In the complete sentence, assimilation makes this disorganization much more obvious. Mearns, in a brief article[84] gives many examples of the extent to which it is carried. He hears "wah zee say?" for "what does he say?" "ware zee?" for "where is he?" "ast 'er in" for "ask her in," "itt'm owd" for "hit them out," "sry" for "that is right," and "c'meer" for "come here." He believes that t is gradually succumbing to d, and cites "ass bedder" (for "that's better"), "wen juh ged din?" (for "when did you get in?"), and "siddup" (for "sit up"). One hears countless other such decayed forms on the street every day. Have to is almost invariably made hafta, with the neutral vowel where I have put the second a. Let's, already noticed, is le' 's. The neutral vowel replaces the oo of good in g'by. "What did you say" reduces itself to "wuz ay?" Maybe is mebby, perhaps is p'raps, so long is s'long, excuse me is skus me; the common salutation, "How are you?" is so dismembered that it finally emerges as a word almost indistinguishable from high. Here there is room for inquiry, and that inquiry deserves the best effort of American phonologists, for the language is undergoing rapid changes under their very eyes, or, perhaps more accurately, under their very ears, and a study of those changes should yield a great deal of interesting matter.

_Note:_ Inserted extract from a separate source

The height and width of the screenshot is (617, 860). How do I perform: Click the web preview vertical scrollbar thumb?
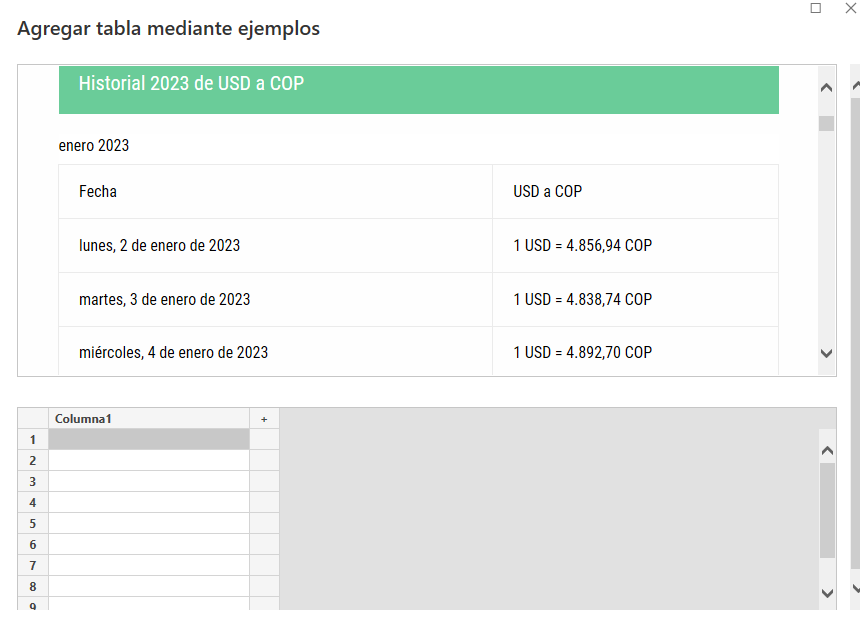[x=826, y=124]
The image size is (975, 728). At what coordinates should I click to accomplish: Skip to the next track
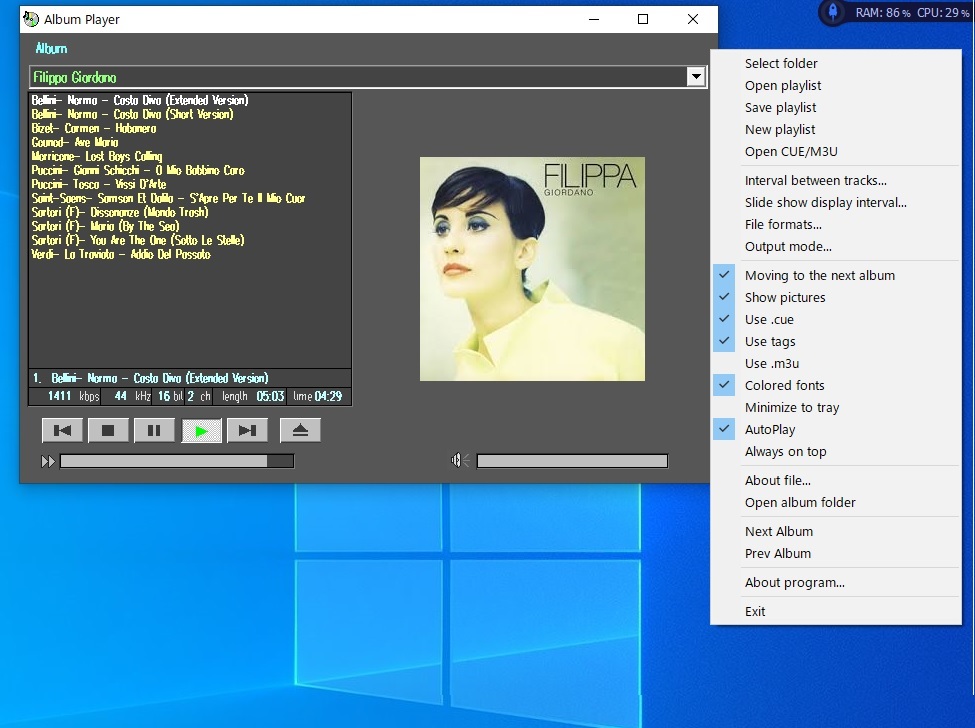[x=248, y=429]
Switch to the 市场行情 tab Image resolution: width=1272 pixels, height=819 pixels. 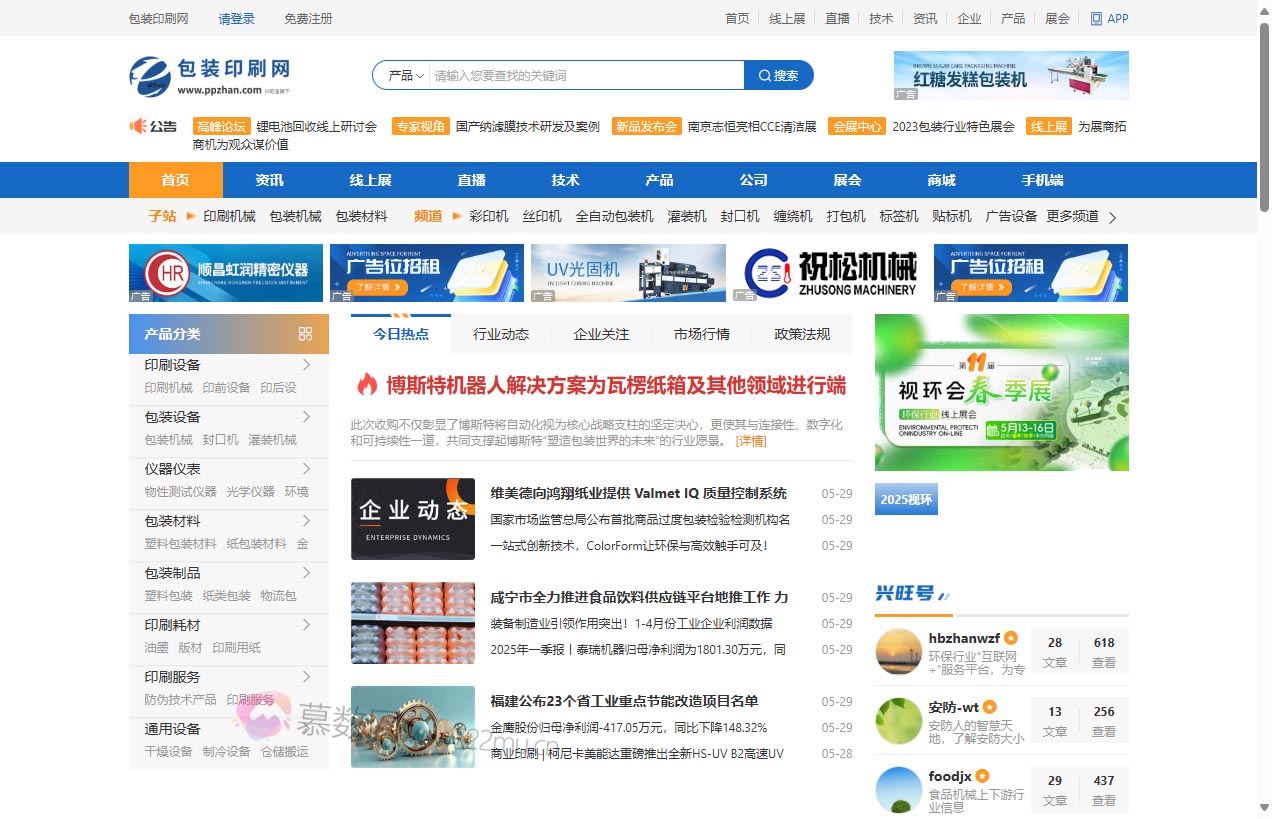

How did the word stint, on American lips, first convert itself into stent and then into stunt? By what process was baulk changed into buck? Both stunt and buck are among the commonest words in the everyday American vocabulary, and yet no one, so far, has investigated them scientifically.

A by-way that is yet to be so much as entered is that of naturalized loan-words in the common speech. A very characteristic word of that sort is sashay. Its relationship to the French chassé seems to be plain, and yet it has acquired meanings in [Pg240] American that differ very widely from the meaning of chassé. How widely it is dispersed may be seen by the fact that it is reported in popular use, as a verb signifying to prance or to walk consciously, in Southeastern Missouri, Nebraska, Northwestern Arkansas, Eastern Alabama and Western Indiana, and, with slightly different meaning, on Cape Cod. The travels of café in America would repay investigation; particularly its variations in pronunciation. I believe that it is fast becoming kaif. Plaza, boulevard, vaudeville, menu and rathskeller have entered into the common speech of the land, and are pronounced as American words. Such words, when they come in verbally, by actual contact with immigrants, commonly retain some measure of their correct native pronunciation. Spiel, kosher, ganof and matzoh are examples; their vowels remain un-American. But words that come in visually, say through street-signs and the newspapers, are immediately overhauled and have thoroughly Americanized vowels and consonants thereafter. School-teachers have been trying to establish various pseudo-French pronunciations of vase for fifty years past, but it still rhymes with face in the vulgate. Vaudeville is vawd-vill; boulevard has a hard d at the end; plaza has two flat a's; the first syllable of menu rhymes with bee; the first of rathskeller with cats; fiancée is fy-ancé-y; née rhymes with see; décolleté is de-coll-ty; hofbräu is huffbrow; the German w has lost its v-sound and becomes an American w. I have, in my day, heard proteege for protégé, habichoo for habitué, connisoor for connisseur, shirtso for scherzo, premeer for première, eetood for étude and prelood for prelude. Divorcée is divorcey, and has all the rakishness of the adjectives in -y. The first syllable of mayonnaise rhymes with hay. Crème de menthe is cream de mint. Schweizer is swite-ser. Rochefort is roke-fort. I have heard début with the last syllable rhyming with nut. I have heard minoot for minuet. I have heard tchef doover for chef d'œuvre. And who doesn't remember

As I walked along the Boys Boo-long

With an independent air

and

Say aw re-vore,

But not good-by!

Charles James Fox, it is said, called the red wine of France Bordox to the end of his days. He had an American heart; his great speeches for the revolting colonies were more than mere oratory.